**Excerpted records**.
= = = =
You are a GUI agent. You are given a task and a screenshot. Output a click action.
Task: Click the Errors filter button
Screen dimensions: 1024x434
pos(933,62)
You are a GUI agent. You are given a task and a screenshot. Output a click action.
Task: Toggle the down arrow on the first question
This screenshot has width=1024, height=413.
= = = =
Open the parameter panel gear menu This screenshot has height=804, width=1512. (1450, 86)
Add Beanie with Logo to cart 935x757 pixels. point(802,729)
= = = =
**Problem requirements**. Look through the records and gather every line containing "height".

**Expected answer**.
This screenshot has width=1024, height=413.
Open the parameter panel gear menu This screenshot has height=804, width=1512. (1450, 86)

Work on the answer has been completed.